Propostas do governo
O aumento da violência doméstica durante a pandemia foi citado pela ministra Damares Alves, dos Direitos Humanos. Ela chegou a reforçar o 180 como número para denúncias.
Carolina não acredita que isso seja suficiente. Para ela, “não dá para dizer que é difícil e pronto”.
“Tem que quebrar a cabeça. Apoiar, criar as redes de apoio. É um momento completamente diferente de tudo que a gente viu. Se a gente continuar buscando os mesmos jeitos de resolver os problemas, não vai resolver, porque o problema é outro”.
Até aqui, a possibilidade de registrar os casos de violência doméstica pela delegacia eletrônica é uma das medidas adotadas pela polícia para combater os casos.
O atendimento pela internet, segundo a delegada Jamila Ferrari, coordenadora das delegacias da mulher em São Paulo, já era planejado, mas foi antecipado por conta do novo cenário de isolamento.

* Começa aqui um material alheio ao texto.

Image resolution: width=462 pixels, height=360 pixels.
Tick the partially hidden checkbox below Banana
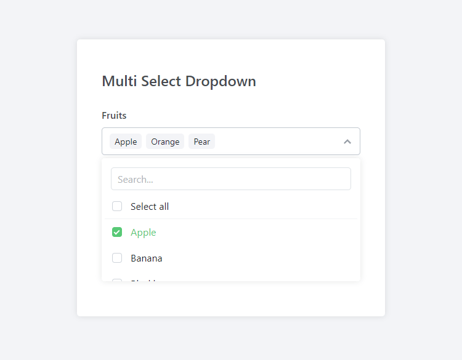117,279
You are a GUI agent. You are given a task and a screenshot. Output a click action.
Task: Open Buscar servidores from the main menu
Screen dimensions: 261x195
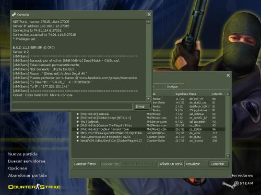tap(27, 161)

“Buscamos nos antecipar a um fenômeno que ocorreu em outros países, como China, Espanha, França e Estados Unidos, que registraram aumento no número de casos após adotarem medidas de isolamento social”, afirma. “A vítima poderá acessar o site de qualquer dispositivo conectado à internet, o que é essencial em um período em que as mulheres têm dificuldade para sair de casa”.

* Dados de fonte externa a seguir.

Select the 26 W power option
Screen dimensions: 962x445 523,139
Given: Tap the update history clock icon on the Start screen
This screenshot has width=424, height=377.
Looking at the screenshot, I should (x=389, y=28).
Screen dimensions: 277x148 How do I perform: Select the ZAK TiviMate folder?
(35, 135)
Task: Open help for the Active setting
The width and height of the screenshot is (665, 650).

Segundo o capitão Nelson Cesar Rosa Vieira, chefe da seção de cidadania da Diretoria de Polícia Comunitária e Direitos Humanos da Polícia Militar de São Paulo, todos os casos registrados como violência doméstica são de crimes previstos na Lei Maria da Penha. Além da violência contra mulher, a lei inclui crianças e adolescentes no âmbito familiar, mesmo que o caso tenha ocorrido fora de casa.
Com informações da Folha de S. Paulo.